To me, the true power of social enterprise is its consideration of every single person as a client. The common term used in the philanthropic world for the people groups are working with is beneficiary – literally meaning that whatever they are receiving is “bene” or good.
When working with vulnerable populations, it is often assumed that anything we are doing to help is better than what they already have – and I think it’s fair to say that this is not always the case. And while business strive to provide clients with “bene”, it is not automatically assumed. This is the difference in considering people clients rather than beneficiaries. Businesses constantly look for feedback and metrics that they are providing clients with products and services that are truly good, not just good enough. If you think about Business 101, a business model starts something like this: listen to people, identify a market need, and develop a business that meets this need. But for some reason this trajectory can get lost when we consider meeting the needs of some of the most vulnerable populations.

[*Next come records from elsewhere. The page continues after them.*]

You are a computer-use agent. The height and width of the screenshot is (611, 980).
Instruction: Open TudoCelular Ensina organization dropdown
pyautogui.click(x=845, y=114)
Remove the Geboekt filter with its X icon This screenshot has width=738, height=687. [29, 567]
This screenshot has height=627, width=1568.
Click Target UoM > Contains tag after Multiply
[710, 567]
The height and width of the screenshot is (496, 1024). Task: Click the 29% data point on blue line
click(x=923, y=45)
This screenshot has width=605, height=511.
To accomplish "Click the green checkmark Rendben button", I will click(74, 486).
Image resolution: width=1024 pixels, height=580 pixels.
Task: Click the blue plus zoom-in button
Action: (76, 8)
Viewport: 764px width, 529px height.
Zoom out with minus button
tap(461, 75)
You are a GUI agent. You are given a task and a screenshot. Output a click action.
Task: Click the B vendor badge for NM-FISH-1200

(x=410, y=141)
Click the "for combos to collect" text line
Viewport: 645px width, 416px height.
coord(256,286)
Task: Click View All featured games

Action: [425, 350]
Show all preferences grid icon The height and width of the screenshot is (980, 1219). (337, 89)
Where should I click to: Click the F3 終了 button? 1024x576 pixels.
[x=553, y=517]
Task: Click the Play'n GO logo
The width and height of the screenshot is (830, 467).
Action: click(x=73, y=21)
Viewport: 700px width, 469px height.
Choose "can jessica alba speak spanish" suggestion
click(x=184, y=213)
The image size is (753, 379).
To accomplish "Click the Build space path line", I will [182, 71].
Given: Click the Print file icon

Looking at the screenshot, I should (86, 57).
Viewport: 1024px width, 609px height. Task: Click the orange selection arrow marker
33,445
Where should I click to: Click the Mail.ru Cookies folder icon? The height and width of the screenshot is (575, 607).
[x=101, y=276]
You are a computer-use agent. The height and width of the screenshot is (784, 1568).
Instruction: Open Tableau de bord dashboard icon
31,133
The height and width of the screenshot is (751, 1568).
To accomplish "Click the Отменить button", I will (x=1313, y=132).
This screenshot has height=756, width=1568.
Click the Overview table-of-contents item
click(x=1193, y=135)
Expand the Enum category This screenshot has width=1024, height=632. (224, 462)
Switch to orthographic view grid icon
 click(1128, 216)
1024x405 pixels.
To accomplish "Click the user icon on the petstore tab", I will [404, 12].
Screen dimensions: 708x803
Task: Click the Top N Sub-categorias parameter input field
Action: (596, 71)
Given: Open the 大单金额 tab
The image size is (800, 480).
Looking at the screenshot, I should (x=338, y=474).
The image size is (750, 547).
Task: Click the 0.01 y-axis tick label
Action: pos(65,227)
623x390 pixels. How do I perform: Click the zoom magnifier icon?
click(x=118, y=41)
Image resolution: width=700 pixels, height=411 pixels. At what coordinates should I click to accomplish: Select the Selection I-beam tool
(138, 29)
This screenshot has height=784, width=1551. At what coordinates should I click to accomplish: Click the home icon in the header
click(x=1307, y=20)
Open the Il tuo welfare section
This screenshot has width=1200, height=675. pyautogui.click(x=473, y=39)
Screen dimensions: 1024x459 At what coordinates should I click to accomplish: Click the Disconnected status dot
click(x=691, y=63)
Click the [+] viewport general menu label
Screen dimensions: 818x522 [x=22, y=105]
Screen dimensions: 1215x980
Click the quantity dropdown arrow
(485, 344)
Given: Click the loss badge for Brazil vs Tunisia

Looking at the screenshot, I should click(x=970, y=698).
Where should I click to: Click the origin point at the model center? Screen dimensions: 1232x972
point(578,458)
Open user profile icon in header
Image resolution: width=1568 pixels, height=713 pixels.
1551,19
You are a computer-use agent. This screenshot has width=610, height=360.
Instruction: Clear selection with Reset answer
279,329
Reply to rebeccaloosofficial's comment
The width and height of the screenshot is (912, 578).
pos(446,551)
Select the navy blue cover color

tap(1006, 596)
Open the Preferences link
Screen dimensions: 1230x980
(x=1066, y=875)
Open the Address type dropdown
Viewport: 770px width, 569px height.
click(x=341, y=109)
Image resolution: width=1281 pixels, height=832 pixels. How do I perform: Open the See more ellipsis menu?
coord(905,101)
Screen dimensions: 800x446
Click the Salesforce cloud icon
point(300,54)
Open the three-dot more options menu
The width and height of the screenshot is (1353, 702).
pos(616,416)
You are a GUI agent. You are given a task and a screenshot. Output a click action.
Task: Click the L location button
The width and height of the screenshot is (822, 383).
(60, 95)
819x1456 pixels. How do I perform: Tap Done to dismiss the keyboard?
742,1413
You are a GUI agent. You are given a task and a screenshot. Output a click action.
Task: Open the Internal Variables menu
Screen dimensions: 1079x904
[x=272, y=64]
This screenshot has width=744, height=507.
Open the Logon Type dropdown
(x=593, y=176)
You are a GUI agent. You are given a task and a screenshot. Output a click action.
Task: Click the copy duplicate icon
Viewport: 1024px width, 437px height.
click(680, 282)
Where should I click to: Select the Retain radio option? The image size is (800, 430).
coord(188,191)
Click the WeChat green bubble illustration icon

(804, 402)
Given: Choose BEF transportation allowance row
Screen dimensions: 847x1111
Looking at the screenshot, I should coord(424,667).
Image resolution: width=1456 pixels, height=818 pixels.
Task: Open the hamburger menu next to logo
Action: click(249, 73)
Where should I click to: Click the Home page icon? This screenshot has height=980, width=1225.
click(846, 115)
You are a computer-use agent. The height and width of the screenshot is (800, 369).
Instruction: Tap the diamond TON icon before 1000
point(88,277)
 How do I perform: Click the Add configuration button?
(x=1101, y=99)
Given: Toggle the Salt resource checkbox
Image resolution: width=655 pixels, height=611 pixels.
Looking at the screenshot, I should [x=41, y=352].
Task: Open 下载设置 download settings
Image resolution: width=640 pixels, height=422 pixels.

Right now I am working with a Mexico City based start-up, Vitaluz, that is working to bring solar power to the 2.2 million people in the country with no access to electricity. Currently, these families must resort to using alternatives that are harmful to their health and the environment such as candles, kerosene lamps or diesel generators. The most ironic and unjust part is that these alternatives are also the most expensive and inefficient lighting and electricity methods that exist. Using a social enterprise model has allowed Vitaluz to install and maintain solar systems with no upfront cost to the user as well as employ members of the community. Their social impact can already be seen in their 272 active users, who, on average, these save around $400pesos/month and reduce carbon emissions by 401kg/month. Vitaluz is currently working to scale their operations and become fully financially sustainable – so that this social impact can become sustainable as well.
Last year I graduated with a BS in International Business, and I’m currently pursuing my MBA. While many of my business classmates have very different goals, I am still inspired by the idea that I can use my education in a way to create positive impact. (And I challenge my fellow classmates to think of business in this way as well whenever I can!) If I didn’t believe that that this was possible, I would drop out of business school today. But from a workshop in Ecuador, to a rooftop in Mexico, and everywhere in between, evidence of the power of business models that truly create impact motivates me to continue.
Hannah is from from Dallas, Texas and recently graduated from the University of Denver with a BSBA in International Business followed-up with a minor in Leadership Studies. She is currently pursuing an MBA with a concentration in Sustainability Studies. Hannah hopes to work in the non-profit industry or social sector to further sustainability and community development efforts. She is an avid traveler, outdoor adventurist, ferocious foodie, and, above all, a people person that wants to share her passions with others.